Extract to read:
══════════
# Heroes of Pymoli Data Analysis 
## Melvin Garcia

In [1]:
# Import Dependencies

import pandas as pd
import os

In [2]:
# load data with purchase data 1
file = os.path.join('..', 'HeroesofPymoli', 'purchase_data2.json')

df = pd.read_json(file)

In [3]:
# Peek at data

df.head()

Unnamed: 0,Age,Gender,Item ID,Item Name,Price,SN
0,20,Male,93,Apocalyptic Battlescythe,4.49,Iloni35
1,21,Male,12,Dawne,3.36,Aidaira26
2,17,Male,5,Putrid Fan,2.63,Irim47
3,17,Male,123,Twilight's Carver,2.55,Irith83
4,22,Male,154,Feral Katana,4.11,Philodil43


## Player Count

In [4]:
player_count = len(df['SN'].unique())
total_players= {'Total Players': [player_count]}
total_players_df = pd.DataFrame(total_players)
total_players_df

Unnamed: 0,Total Players
0,74


## Purchasing Analysis (Total)

In [5]:
unique_item_num = len(df['Item Name'].unique())
avg_purchase_price = round(df['Price'].mean(), 2)
total_num_purchase = len(df['Price'])
total_revenue = round(df['Price'].sum(), 2)

purchasing_dict = {'Number of Unique Items': [unique_item_num],
                'Average Price': ['$'+str(avg_purchase_price)],
                'Number of Purchases': [total_num_purchase],
                'Total Revenue': ['$'+str(total_revenue)]}

purchasing_df = pd.DataFrame(purchasing_dict)

purchasing_df

Unnamed: 0,Average Price,Number of Purchases,Number of Unique Items,Total Revenue
0,$2.92,78,63,$228.1


## Gender Demographics

In [6]:
df_del_dup = df.drop_duplicates(['SN'], keep='last')

male_count = len(df_del_dup.loc[df_del_dup['Gender'] == 'Male'])
female_count = len(df_del_dup.loc[df_del_dup['Gender'] == 'Female'])
other_count = len(df_del_dup.loc[df_del_dup['Gender'] == 'Other / Non-Disclosed'])

total = male_count + female_count + other_count

gender_count = {'Male': [round((male_count/total)*100, 2), male_count],
                  'Female': [round((female_count/total)*100, 2), female_count],
                  'Other / Non-Disclosed' : [round((other_count/total)*100, 2), other_count]}

cols = ['Percentage of Players', 'Total Count']

gender_count_df = pd.DataFrame.from_items(gender_count.items(), 
                                          orient='index',
                                         columns = cols)

gender_count_df

Unnamed: 0,Percentage of Players,Total Count
Male,81.08,60
Female,17.57,13
Other / Non-Disclosed,1.35,1


## Purchasing Analysis (Gender)

In [7]:
# Set values

# Set male and female purchase count
gen_purchase_count = df.groupby(['Gender']).count()['Price']

# Set Average Purchase Price

gen_avg_purchase = round(df.groupby(['Gender']).mean()['Price'], 2)
══════════
Set tasks:
[A] Answer these questions about the Heroes of Pymoli analysis:
(i) How many total players does the player count output report?
(ii) What total revenue appears in the total purchasing analysis?
(iii) What percentage of players does the gender demographics output list as Female?
[B] Return a verbatim excerpt of the Heroes of Pymoli analysis, beginning at the words "Unnamed: 0,Age,Gender,Item ID,Item" and stopping after "total_players_df = pd.DataFrame(total_players)".

Data:
══════════
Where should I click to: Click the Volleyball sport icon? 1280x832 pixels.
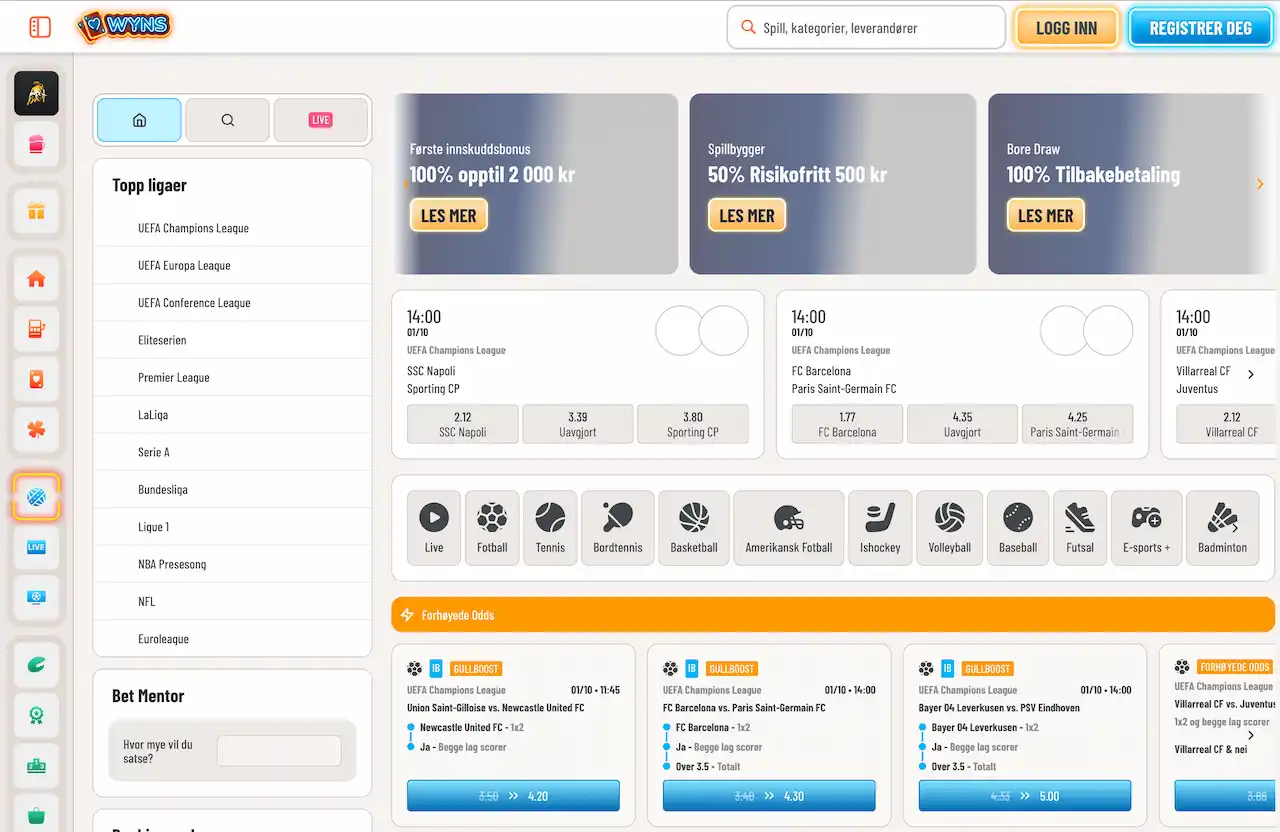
══════════
Results for the exercise:
[A]
(i) 74
(ii) $228.1
(iii) 17.57

[B]
Unnamed: 0,Age,Gender,Item ID,Item Name,Price,SN
0,20,Male,93,Apocalyptic Battlescythe,4.49,Iloni35
1,21,Male,12,Dawne,3.36,Aidaira26
2,17,Male,5,Putrid Fan,2.63,Irim47
3,17,Male,123,Twilight's Carver,2.55,Irith83
4,22,Male,154,Feral Katana,4.11,Philodil43


## Player Count

In [4]:
player_count = len(df['SN'].unique())
total_players= {'Total Players': [player_count]}
total_players_df = pd.DataFrame(total_players)